= Stated exercise =
Pick out every line of the material below that contains the string "card", with case taken into account, and copy each such line.

::::

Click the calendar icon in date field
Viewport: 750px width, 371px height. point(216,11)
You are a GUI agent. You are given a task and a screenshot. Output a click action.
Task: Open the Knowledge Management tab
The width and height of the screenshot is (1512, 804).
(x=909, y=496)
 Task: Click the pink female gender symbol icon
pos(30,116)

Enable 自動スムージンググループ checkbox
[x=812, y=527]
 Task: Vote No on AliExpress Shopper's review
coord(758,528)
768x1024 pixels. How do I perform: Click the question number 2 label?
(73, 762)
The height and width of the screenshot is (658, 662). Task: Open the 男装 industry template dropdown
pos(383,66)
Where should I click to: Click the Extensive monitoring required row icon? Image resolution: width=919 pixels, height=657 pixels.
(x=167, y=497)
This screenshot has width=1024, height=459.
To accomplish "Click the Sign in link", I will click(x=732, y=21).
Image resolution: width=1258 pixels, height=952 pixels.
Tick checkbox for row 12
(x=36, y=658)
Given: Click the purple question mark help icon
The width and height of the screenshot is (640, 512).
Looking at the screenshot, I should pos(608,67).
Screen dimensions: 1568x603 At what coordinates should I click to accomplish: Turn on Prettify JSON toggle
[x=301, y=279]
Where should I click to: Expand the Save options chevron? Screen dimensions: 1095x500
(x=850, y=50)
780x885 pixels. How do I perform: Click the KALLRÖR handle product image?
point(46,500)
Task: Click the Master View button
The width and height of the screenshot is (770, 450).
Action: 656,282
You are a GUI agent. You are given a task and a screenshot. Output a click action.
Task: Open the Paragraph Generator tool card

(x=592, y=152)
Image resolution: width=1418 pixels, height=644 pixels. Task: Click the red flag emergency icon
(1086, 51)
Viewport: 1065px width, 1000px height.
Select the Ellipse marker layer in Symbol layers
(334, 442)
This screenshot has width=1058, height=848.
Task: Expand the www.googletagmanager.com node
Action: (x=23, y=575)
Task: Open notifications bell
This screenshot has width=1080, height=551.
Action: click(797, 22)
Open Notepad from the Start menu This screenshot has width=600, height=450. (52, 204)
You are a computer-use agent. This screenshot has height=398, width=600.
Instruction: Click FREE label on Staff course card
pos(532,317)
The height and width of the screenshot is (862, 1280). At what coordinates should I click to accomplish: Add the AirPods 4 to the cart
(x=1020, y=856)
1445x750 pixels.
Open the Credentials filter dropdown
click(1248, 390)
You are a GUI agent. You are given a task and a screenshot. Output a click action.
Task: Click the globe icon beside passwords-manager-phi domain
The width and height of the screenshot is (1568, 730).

::::

= Exercise response =
Task: Open the Paragraph Generator tool card
Instruction: Click FREE label on Staff course card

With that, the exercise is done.